Spent three days on the river with the new engine. I've been through 4 or so gallons of fuel and have almost finished 10 hour break-in. The engine has gotten significantly smoother since as I've gotten deeper into break-in. Engine starts and runs great and vibration has decreased considerably. I would consider that this could be placebo effect (break-in sugar pill) but my fishing partner noticed the change on the third day after taking the middle day off.

The engine runs and starts like it should. Electric start is really nice. GPS says we get 20 MPH with 430 lbs of paunchy middle aged guys and a full load of gear and equipment. 23 MPH with half the old guy load. 
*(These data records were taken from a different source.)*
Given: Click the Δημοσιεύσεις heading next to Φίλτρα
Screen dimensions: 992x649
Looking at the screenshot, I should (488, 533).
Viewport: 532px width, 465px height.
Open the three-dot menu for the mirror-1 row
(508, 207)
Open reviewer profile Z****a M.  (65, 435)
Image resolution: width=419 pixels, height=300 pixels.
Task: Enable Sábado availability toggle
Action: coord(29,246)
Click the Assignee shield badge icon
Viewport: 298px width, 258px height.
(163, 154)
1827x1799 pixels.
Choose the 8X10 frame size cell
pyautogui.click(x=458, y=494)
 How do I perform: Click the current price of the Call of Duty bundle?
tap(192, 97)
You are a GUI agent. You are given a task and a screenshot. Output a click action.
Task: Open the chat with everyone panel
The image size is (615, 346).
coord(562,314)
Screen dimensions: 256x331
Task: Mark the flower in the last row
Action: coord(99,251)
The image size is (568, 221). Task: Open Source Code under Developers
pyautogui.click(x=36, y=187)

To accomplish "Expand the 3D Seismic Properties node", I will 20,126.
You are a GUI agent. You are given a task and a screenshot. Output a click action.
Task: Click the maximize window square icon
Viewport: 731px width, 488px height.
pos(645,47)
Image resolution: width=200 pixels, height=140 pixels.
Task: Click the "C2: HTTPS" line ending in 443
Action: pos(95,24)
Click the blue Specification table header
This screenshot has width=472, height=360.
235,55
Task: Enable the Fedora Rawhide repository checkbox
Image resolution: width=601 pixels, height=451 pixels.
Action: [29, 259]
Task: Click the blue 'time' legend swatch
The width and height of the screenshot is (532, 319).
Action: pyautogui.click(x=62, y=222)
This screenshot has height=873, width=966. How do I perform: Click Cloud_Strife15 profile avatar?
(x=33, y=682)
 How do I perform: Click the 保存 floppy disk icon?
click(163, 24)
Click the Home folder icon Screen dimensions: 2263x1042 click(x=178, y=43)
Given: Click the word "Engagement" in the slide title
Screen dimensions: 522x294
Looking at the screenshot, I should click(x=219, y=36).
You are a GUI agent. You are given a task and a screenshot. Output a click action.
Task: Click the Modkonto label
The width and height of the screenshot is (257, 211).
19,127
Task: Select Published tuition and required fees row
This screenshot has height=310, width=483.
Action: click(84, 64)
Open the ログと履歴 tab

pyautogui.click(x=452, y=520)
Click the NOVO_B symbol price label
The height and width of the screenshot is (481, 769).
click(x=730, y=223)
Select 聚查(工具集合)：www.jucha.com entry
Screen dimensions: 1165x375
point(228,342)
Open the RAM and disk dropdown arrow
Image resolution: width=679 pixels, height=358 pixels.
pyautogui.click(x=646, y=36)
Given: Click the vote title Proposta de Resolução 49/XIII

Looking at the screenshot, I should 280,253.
This was also the first extended fishing trip in the 1648 Lowe MV since I rigged her up from a bare hull. I am digging this boat.


----------



## jasper60103 (May 6, 2012)

Nice setup and glad to hear the motor is working out. Enjoy!


----------



## po1 (May 6, 2012)

Nice to hear that she's smoothed out. I'm with you on the electric start, nothing like hitting a button and you're off to the next fishing hole.


----------



## jasm2 (May 8, 2012)

Nice set up. I dont see a bigfoot switch on the bow deck though. If you dont have one it'll be the best 15 bucks you ever spent!


----------



## Oldhar (Jun 11, 2021)

My 2021 Tohatsu 20 hp shakes like crazy when I get to 3/4 throttle. Idle is so quite, trolling very quite. 3/4 throttle and it feels like a concrete vibrator is in the bottom of the boat, everything shakes. I rubber matted the floor so the tackle box, anchor and anything else loose won’t make so much noise. No sneaking up on fish with this motor. It just now has 10 hours on it.


----------



## nytebyte (Jun 11, 2021)

I have a 2018 20hp Tahatsu. I am thinking you have a bent prop or propshaft? Something isnt right? Mine has some vibration but nothing like that.


----------



## CedarRiverScooter (Jun 11, 2021)

What does the dealer you bought it from have to say about it?


----------